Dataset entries

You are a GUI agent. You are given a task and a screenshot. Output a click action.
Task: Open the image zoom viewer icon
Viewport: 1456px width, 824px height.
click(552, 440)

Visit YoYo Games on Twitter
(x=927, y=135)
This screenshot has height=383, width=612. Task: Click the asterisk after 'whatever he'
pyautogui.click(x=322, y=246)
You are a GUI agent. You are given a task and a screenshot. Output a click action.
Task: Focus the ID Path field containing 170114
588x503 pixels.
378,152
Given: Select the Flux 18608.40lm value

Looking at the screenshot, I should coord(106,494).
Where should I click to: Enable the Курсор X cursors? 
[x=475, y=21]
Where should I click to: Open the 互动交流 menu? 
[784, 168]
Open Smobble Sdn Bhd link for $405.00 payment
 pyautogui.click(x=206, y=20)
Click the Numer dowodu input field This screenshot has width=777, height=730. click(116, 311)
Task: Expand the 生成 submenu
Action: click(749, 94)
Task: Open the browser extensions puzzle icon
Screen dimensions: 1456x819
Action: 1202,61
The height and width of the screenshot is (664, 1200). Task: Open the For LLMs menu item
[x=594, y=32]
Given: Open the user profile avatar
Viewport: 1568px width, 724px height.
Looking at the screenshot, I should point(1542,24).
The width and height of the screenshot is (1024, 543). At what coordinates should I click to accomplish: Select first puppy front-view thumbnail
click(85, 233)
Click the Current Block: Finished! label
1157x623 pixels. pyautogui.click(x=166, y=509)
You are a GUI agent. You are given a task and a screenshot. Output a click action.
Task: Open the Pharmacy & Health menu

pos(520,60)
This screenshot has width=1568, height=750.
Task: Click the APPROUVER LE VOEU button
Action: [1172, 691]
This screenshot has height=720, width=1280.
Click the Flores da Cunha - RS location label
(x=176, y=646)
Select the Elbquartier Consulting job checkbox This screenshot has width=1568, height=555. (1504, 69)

### EXERCISE INSTRUCTIONS
An exact copy of every record above is what's needed here.

### EXERCISE RESPONSE
You are a GUI agent. You are given a task and a screenshot. Output a click action.
Task: Open the image zoom viewer icon
Viewport: 1456px width, 824px height.
click(552, 440)

Visit YoYo Games on Twitter
(x=927, y=135)
This screenshot has height=383, width=612. Task: Click the asterisk after 'whatever he'
pyautogui.click(x=322, y=246)
You are a GUI agent. You are given a task and a screenshot. Output a click action.
Task: Focus the ID Path field containing 170114
588x503 pixels.
378,152
Given: Select the Flux 18608.40lm value

Looking at the screenshot, I should coord(106,494).
Where should I click to: Enable the Курсор X cursors? 
[x=475, y=21]
Where should I click to: Open the 互动交流 menu? 
[784, 168]
Open Smobble Sdn Bhd link for $405.00 payment
 pyautogui.click(x=206, y=20)
Click the Numer dowodu input field This screenshot has width=777, height=730. click(116, 311)
Task: Expand the 生成 submenu
Action: click(749, 94)
Task: Open the browser extensions puzzle icon
Screen dimensions: 1456x819
Action: 1202,61
The height and width of the screenshot is (664, 1200). Task: Open the For LLMs menu item
[x=594, y=32]
Given: Open the user profile avatar
Viewport: 1568px width, 724px height.
Looking at the screenshot, I should point(1542,24).
The width and height of the screenshot is (1024, 543). At what coordinates should I click to accomplish: Select first puppy front-view thumbnail
click(85, 233)
Click the Current Block: Finished! label
1157x623 pixels. pyautogui.click(x=166, y=509)
You are a GUI agent. You are given a task and a screenshot. Output a click action.
Task: Open the Pharmacy & Health menu

pos(520,60)
This screenshot has width=1568, height=750.
Task: Click the APPROUVER LE VOEU button
Action: [1172, 691]
This screenshot has height=720, width=1280.
Click the Flores da Cunha - RS location label
(x=176, y=646)
Select the Elbquartier Consulting job checkbox This screenshot has width=1568, height=555. (1504, 69)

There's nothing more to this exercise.